A weird feeling spreads through my chest, warm and electric at once. It’s like someone’s switched on a light in a room I didn’t realize was dark. She’s here. Watching me play. Wearing my number. And, as if on cue, she raises her hand in a thumbs up, the gesture so dorky and sweet that I can’t help but return it.

And my split lip stings as I smile.

Thoughts of her consume me for the next four minutes, even though I still warn myself that what we have is a friendship and an arrangement, nothing more. Yet even when the penalty clock ticks down to zero, I barely notice, and it’s only when Coach screams at me that I snap out of it and hit the ice again.

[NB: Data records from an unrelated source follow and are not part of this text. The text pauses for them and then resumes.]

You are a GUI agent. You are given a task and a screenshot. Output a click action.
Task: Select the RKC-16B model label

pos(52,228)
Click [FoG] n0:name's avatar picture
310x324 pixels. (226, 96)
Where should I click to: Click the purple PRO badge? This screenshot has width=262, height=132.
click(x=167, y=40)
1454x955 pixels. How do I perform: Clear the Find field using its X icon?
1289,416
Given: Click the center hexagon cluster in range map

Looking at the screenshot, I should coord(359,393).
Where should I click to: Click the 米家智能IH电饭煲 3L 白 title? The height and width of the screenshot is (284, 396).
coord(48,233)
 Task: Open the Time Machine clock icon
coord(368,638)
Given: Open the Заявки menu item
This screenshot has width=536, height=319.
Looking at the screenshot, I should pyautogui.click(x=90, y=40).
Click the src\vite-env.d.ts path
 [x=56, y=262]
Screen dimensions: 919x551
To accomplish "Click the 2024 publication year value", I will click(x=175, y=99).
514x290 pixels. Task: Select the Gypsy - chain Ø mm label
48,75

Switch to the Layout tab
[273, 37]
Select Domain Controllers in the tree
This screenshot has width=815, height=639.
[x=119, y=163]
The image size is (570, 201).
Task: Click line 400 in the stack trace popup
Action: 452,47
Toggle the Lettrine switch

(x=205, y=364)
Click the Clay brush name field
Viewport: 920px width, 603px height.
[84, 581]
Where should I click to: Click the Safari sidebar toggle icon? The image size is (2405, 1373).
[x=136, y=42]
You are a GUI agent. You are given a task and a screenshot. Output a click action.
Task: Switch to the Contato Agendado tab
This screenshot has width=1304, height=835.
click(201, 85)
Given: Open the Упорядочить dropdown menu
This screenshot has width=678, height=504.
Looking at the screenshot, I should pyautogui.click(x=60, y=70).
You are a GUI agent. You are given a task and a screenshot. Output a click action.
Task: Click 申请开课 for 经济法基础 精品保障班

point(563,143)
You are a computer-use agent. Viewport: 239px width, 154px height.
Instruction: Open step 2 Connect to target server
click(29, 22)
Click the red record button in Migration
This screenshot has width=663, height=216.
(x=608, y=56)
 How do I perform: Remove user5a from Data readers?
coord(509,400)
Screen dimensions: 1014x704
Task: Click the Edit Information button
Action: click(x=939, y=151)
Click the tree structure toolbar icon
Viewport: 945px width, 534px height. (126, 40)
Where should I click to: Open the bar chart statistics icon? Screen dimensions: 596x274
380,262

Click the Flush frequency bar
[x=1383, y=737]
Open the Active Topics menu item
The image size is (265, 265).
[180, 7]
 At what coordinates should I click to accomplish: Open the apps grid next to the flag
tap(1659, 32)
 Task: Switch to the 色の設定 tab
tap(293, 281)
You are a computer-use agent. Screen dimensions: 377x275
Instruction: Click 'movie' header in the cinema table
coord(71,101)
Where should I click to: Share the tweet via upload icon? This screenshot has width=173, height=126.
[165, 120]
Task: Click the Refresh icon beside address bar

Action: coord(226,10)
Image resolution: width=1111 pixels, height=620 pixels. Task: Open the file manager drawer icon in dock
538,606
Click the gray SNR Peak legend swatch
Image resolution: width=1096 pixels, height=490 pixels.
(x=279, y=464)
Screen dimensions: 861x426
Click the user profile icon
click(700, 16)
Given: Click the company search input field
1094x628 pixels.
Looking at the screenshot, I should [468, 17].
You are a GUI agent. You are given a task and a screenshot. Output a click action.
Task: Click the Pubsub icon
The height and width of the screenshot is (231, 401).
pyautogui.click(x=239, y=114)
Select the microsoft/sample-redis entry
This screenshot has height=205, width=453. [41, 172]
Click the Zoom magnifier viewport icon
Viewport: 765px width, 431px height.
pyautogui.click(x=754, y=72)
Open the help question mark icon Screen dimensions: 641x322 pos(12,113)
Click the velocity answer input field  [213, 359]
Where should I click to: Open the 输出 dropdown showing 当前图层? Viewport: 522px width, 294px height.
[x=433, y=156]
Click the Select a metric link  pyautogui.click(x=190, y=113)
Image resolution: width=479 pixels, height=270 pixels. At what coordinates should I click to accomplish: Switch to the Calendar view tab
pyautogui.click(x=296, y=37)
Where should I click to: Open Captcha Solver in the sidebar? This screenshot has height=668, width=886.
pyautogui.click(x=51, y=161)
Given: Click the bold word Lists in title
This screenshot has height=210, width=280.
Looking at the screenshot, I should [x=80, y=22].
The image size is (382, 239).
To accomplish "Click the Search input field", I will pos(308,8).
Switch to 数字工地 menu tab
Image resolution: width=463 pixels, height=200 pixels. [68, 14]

As I return to the ice, I again find Em’s face in the crowd. She’s leaned forward in her seat, totally focused on the game—on me—and something about that steadies me. It’s like finding solid ground after being lost at sea. And my body, which felt leaden just minutes ago, suddenly remembers how to move.

The puck drops, and this time, it’s like my brain is three steps ahead of the play. I anticipate the Brown center’s move before he makes it, cutting off his passing lane and forcing him to dump the puck into our zone. I chase it down, feeling lighter with each stride.